• [Exercise goal]:
Reproduce the rows from the one containing "Open user56368832's story" through the one containing "Pick the Eyedropper tool", substituting "profile picture" for "avatar" and leaving everything else as it is.

- - - - -

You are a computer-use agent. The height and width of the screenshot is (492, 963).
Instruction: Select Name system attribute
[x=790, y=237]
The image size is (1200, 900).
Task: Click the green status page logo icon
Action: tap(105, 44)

- - - - -

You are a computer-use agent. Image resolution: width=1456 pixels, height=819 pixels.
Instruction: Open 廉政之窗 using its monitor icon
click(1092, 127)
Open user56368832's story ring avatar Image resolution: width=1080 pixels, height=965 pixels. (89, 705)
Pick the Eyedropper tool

- - - - -

• [Answer to the task]:
Open user56368832's story ring profile picture Image resolution: width=1080 pixels, height=965 pixels. (89, 705)
Pick the Eyedropper tool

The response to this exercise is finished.